The dearth of investment capital would result in 360,000 jobless Israelis four years from now, when the number of immigrants, mainly from the former Soviet Union, reaches 1 million, the report says.

The report, analyzed extensively by the Israeli daily Ma’ariv, was prepared by Ya’akov Lifshitz, former director general of the Finance Ministry, at the request of Finance Minister Yitzhak Moda’i.

Its appearance in Washington will coincide roughly with the end of the 120-day waiting period during which Congress was asked to forgo consideration of Israel’s request for the loan guarantees.

Without the infusion of capital through the guaranteed loans, the economy would likely achieve an annual growth rate of only 5.8 percent, and the per capita standard of living would drop one half of 1 percent, a year, the report says.

The government would be forced to raise taxes. But an even bigger concern is that immigrants with technological potential would leave the country, and the emigration of young adults born in Israel would also increase.

The bright side of the report is its optimism about Israel’s ability to repay the guaranteed loans. It stresses that Israel has met all of the commitments it took upon itself in the past.

S26.5 BILLION NEEDED

The document predicts an economic upturn in the second half of the 1990s, with exports rising at an average annual rate of 11.5 percent until the end of the decade.

Lifshitz’s report, however, deals primarily with what will happen to the economy from 1992-96.

Its assumption is that 200,000 immigrants will arrive in each of the next three years. In 1995, the number of immigrants will drop to 70,000, and in the following year will return to the level that existed prior to the massive immigration wave.

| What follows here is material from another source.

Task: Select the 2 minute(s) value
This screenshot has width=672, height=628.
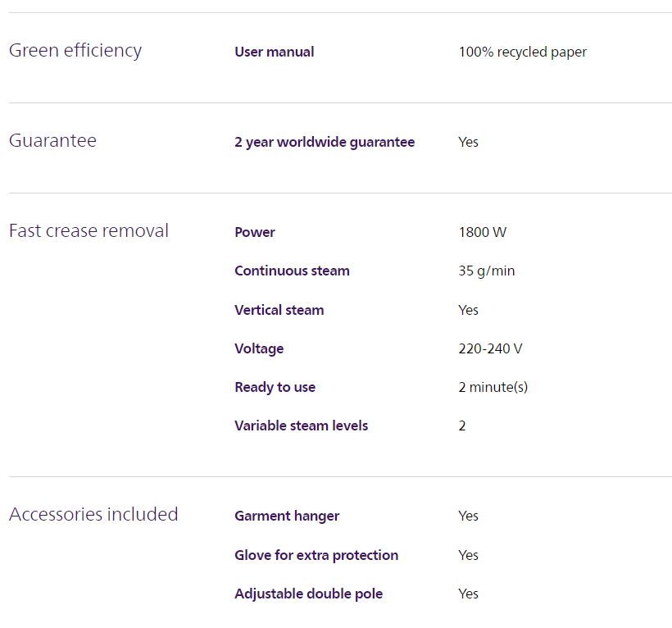Action: (493, 387)
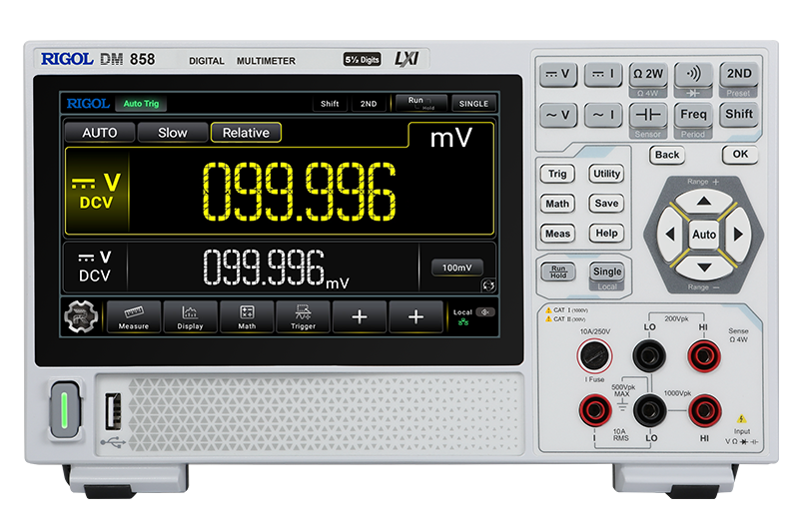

Israel will need the enormous sum of $26.5 billion for the absorption of 1 million immigrants, more than double the amount it is asking the U.S. administration to guarantee over the next five years.

Israel’s balance of payments deficit would grow in that period to an unprecedented $42 billion.

Ma’ariv observed that the report, though dealing with a state economy, is basically equivalent to the forecast of any company that wants to attract capital.

At the moment, the focus on the guarantees is mainly political, Ma’ariv said. But the government understands that even if it overcomes the political obstacles, $10 billion are not just given away. It is impossible to request such an amount without the ability to repay being appropriately presented.

The report therefore is a comprehensive work, not just an ad hoc effort.

The document is intended to explain to U.S. decision-makers why Israel needs this money and how it can use it as momentum for growth. It also seeks to convince the guarantor that Israel is a good risk.

Ma’ariv said that if there are no surprising revelations in Lifshitz’s report, it stands as a professional forecast for the Israeli economy.